It looked liike a couple of the GSD's might have been on a sleave before, but what this guy was doing certainly wasnt training. At best he was testing the dogs to see if he could break them, but then his hard on got in the way and he tried to make himself look tough. 
The real sad thing is not one of the dogs owners stepped in to tell the guy to **** off. Any decoy that kicks my dog in the guts as he comes in is going to go off to hospital to get some steel plates put into his face


----------



## Christopher Smith (Jun 20, 2008)

Bob Scott said:


> That's nothing more then a piss poor trainer stroking his own ego.
> If the dog runs, there is absolute no reason to run it down other then to humiliate the dog/handler and "try" and look like a baddass!


Not necessarily. Sometimes it's the handler that has the big ego, not the decoy. Sometimes handlers refuse to see their dog's problems and need to be shown the problems in vivid clarity. If a dog runs like some of these did, things tend to become very clear to a myopic handler.

Here are a bunch of other handlers that should have acknowledged their dog's faults. Maybe they should have gone to Russia to have a few things clarified for them before they went to the show.

http://www.youtube.com/watch?v=uacBpwzYwKI


----------



## Geoff Empey (Jan 8, 2008)

Ha ha what a bunch of shit bags and I'm talking about the not so helpful helper and handlers, not the dogs. 

Poor training poor handling poor helping. I'd love to have a Ring trained dog there just to bite the twit perfectly just below the knee to set the helper straight. 

I couldn't get the language. Is it Ukrainian or Russian?


----------



## Thomas Barriano (Mar 27, 2006)

Christopher Smith said:


> Not necessarily. Sometimes it's the handler that has the big ego, not the decoy. Sometimes handlers refuse to see their dog's problems and need to be shown the problems in vivid clarity. If a dog runs like some of these did, things tend to become very clear to a myopic handler.
> 
> Here are a bunch of other handlers that should have acknowledged their dog's faults. Maybe they should have gone to Russia to have a few things clarified for them before they went to the show.
> 
> http://www.youtube.com/watch?v=uacBpwzYwKI


Chris

A "decoy" can run a dog to prove a point (any dog can be run) but when you start beating him with a stick and/or
chasing him all over the park, when he's already curred.
The only thing that you're proving is what a jackazz you are


----------



## xxxxxxxxKarina Scuckyte (Oct 27, 2008)

Meng Xiong said:


> I actually didn't watch each vid to the very end before posting, but that St. Bernard looking dog at the end of "test 2"... WoW, What more does the helper have to prove?

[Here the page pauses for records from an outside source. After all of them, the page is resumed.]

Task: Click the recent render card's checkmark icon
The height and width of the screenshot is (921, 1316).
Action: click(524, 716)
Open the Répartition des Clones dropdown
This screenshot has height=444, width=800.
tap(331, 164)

It's a Caucasian ovcharka or a Moscow watchdog (Caucasian + St. Bernard). 
This video reminded me to be very grateful I didn't get this sort of shitty dog. 

This tipe of training was the only one for many years in Soviet countries. There are two "trainers" from those times left in our city. I watched them work. Pour, pour dogs.


----------



## Connie Sutherland (Mar 27, 2006)

Bob Scott said:


> Corner a dog like this and there is a darn good chance it will bite.





Timothy Stacy said:


> Hopefully right in the nuts


Agreed. :evil: 

A$$holes.


----------



## Anne Jones (Mar 27, 2006)

connie sutherland said:


> agreed. :evil:
> 
> A$$holes.



DITO to that


----------



## Jason Moore (May 3, 2009)

Christopher Jones said:


> It looked liike a couple of the GSD's might have been on a sleave before, but what this guy was doing certainly wasnt training. At best he was testing the dogs to see if he could break them, but then his hard on got in the way and he tried to make himself look tough.
> The real sad thing is not one of the dogs owners stepped in to tell the guy to **** off. Any decoy that kicks my dog in the guts as he comes in is going to go off to hospital to get some steel plates put into his face


I say ditto that as well.I don't consider myself a bad ass but if some one ever does that to one of my dogs I'm gona find out how bad ass they( the so called helper/trainer) are.


----------



## Anna Van Kovn (Aug 24, 2009)

It is "Russian's way" to test dogs. I am sure that owner even paid money for it. Probably after this testing poor dogs were punished by owner and probably sold .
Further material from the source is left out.